TheWorldWithoutUs2.png

 

A journalist and author of three previous books, Weisman travels from Europe’s last remnant of primeval forest to the horse latitudes of the Pacific, interviewing everyone from evolutionary biologists and materials scientists to archaeologists and art conservators in his effort to sketch out the planet’s post-human future. In even the most heavily fortified corners of the settled world, the rot would set in quickly.

With no one left to run the pumps, New York’s subway tunnels would fill with water in two days. Within 20 years, Lexington Avenue would be a river. Fire- and wind-ravaged skyscrapers would eventually fall like giant trees. Within weeks of our disappearance, the world’s 441 nuclear plants would melt down into radioactive blobs, while our petrochemical plants, “ticking time bombs” even on a normal day, would become flaming geysers spewing toxins for decades to come. Outside of these hot spots, Weisman depicts a world slowly turning back into wilderness. After about 100,000 years, carbon dioxide would return to prehuman levels. Domesticated species from cattle to carrots would revert back to their wild ancestors. And on every dehabitated continent, forests and grasslands would reclaim our farms and parking lots as animals began a slow parade back to Eden.

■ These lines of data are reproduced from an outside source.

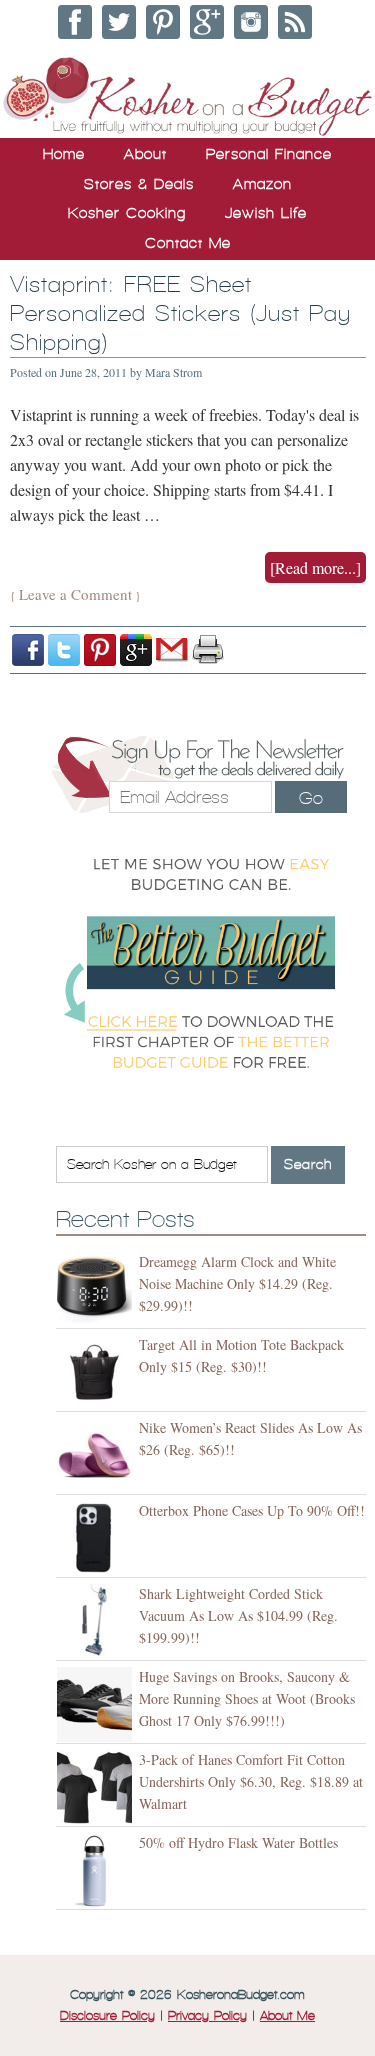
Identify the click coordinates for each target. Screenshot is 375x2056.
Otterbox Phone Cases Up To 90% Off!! (252, 1510)
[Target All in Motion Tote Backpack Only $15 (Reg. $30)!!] (97, 1372)
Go (311, 798)
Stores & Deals (139, 184)
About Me (287, 2016)
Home (64, 154)
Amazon (262, 184)
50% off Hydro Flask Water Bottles (238, 1842)
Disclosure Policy (107, 2016)
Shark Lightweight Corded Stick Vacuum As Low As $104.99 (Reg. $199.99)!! (238, 1615)
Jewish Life (266, 213)
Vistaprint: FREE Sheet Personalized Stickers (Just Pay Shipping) (180, 313)
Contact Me (188, 243)
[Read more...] (315, 567)
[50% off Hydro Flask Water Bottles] (97, 1870)
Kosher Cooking (127, 213)
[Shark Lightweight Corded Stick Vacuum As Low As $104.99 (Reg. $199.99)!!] (97, 1621)
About (145, 154)
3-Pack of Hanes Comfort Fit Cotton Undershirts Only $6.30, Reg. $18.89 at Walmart (251, 1781)
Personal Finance (269, 154)
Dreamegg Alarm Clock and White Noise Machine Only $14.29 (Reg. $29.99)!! (237, 1283)
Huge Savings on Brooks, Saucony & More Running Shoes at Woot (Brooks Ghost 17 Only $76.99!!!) (247, 1698)
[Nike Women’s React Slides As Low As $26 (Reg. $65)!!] (97, 1455)
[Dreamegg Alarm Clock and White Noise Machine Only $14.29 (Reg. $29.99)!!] (97, 1289)
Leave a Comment (75, 594)
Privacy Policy (207, 2016)
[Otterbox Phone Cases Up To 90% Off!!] (97, 1538)
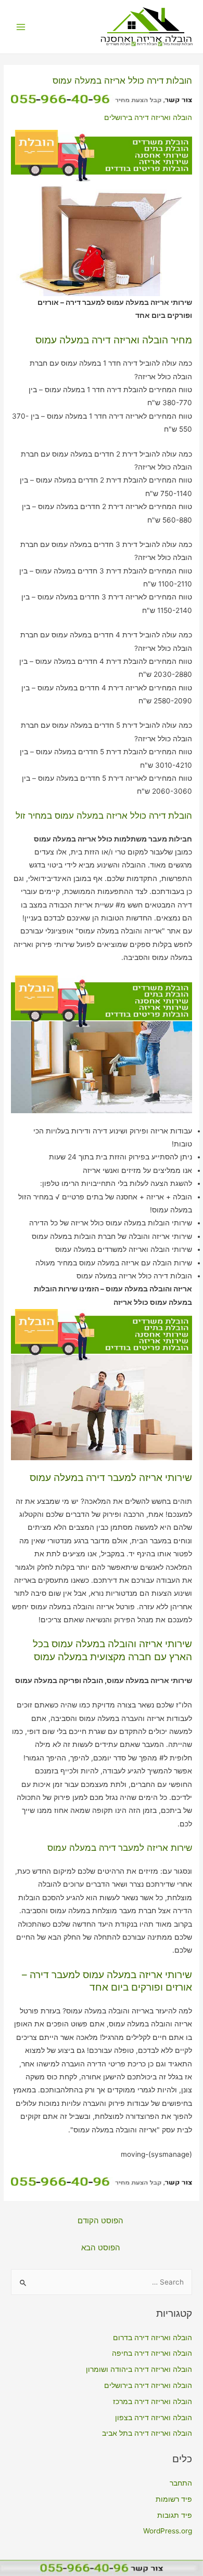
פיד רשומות (174, 2499)
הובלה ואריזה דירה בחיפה (152, 2353)
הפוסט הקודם (100, 2220)
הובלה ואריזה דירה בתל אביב (147, 2433)
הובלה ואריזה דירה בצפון (153, 2417)
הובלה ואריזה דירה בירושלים (148, 117)
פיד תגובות (174, 2515)
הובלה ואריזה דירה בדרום (152, 2337)
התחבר (181, 2483)
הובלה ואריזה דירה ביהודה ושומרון (139, 2369)
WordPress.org (167, 2531)
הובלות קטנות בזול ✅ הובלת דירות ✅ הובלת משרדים (149, 44)
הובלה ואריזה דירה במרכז (152, 2401)
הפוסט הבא (100, 2247)
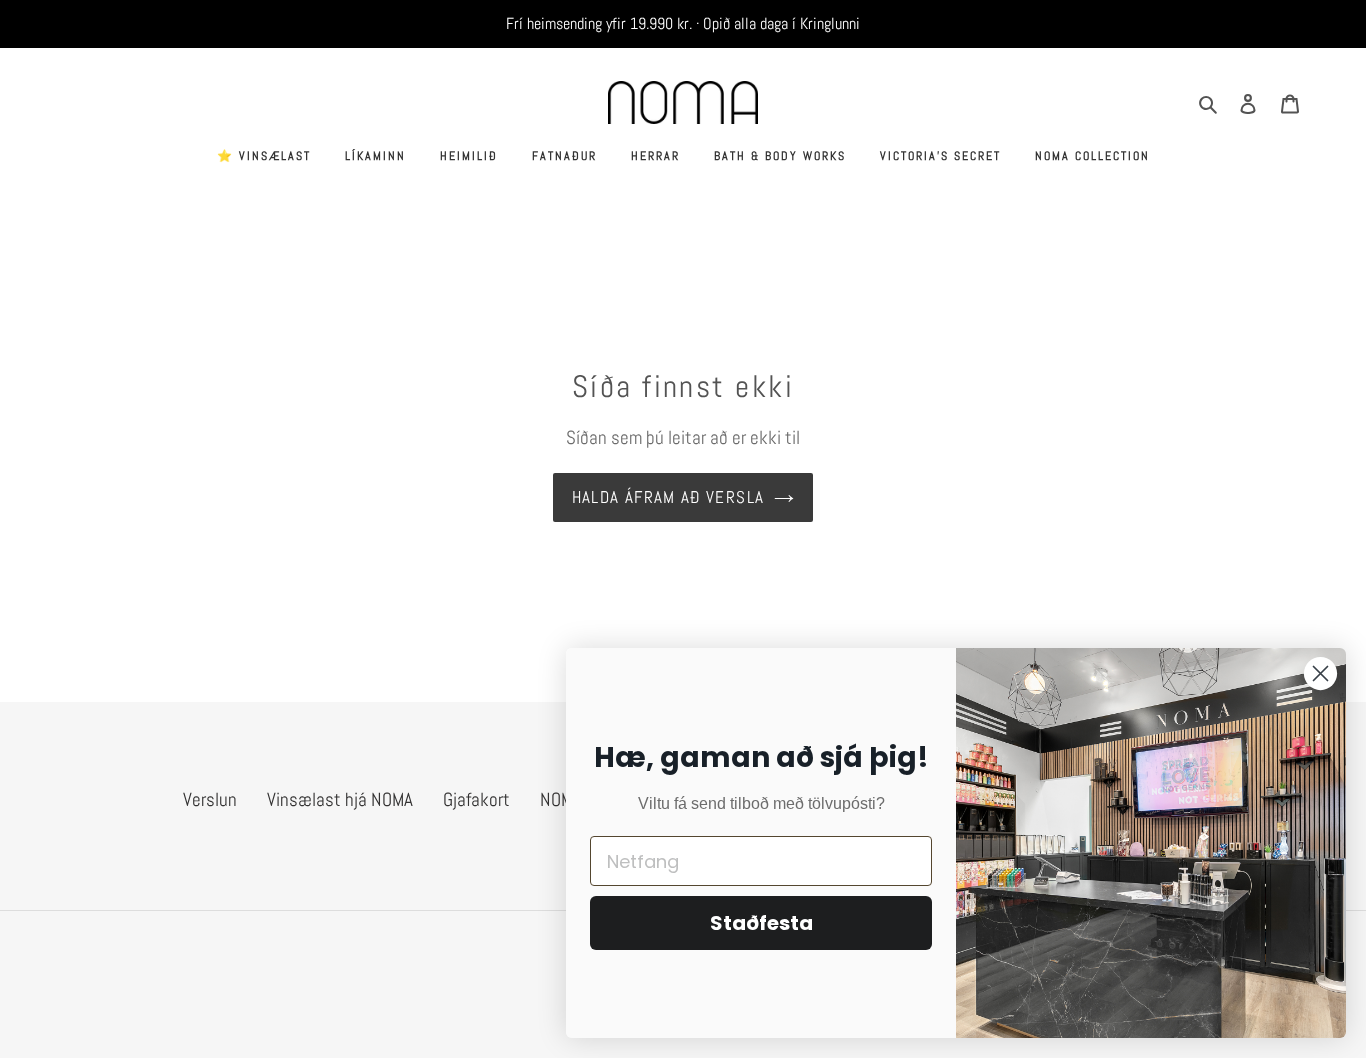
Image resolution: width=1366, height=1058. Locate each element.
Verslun (210, 799)
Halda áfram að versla (668, 497)
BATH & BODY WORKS (780, 156)
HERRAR (655, 156)
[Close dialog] (1320, 673)
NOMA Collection (1092, 156)
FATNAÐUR (564, 156)
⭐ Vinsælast (264, 156)
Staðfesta (761, 923)
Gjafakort (476, 799)
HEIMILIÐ (469, 156)
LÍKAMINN (375, 156)
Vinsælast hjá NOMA (340, 799)
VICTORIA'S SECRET (940, 156)
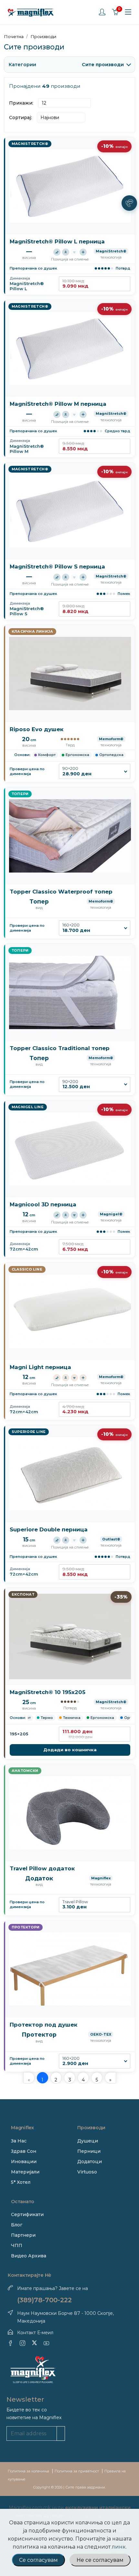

In the 30-kilometer-radius “Zone of Alienation” around the Chernobyl nuclear plant, where some bridges remain too hot to cross 20 years after the 1986 meltdown, he finds eerie peace in the forests full of moose, lynx and radioactive deer. Watching from inside his protective suit as barn swallows buzz around the reactor, Weisman writes: “You want them to fly away, fast and far. At the same time, it’s mesmerizing that they’re here. It seems so normal, as if apocalypse has turned out to be not so bad after all. The worst happens, and life still goes on.”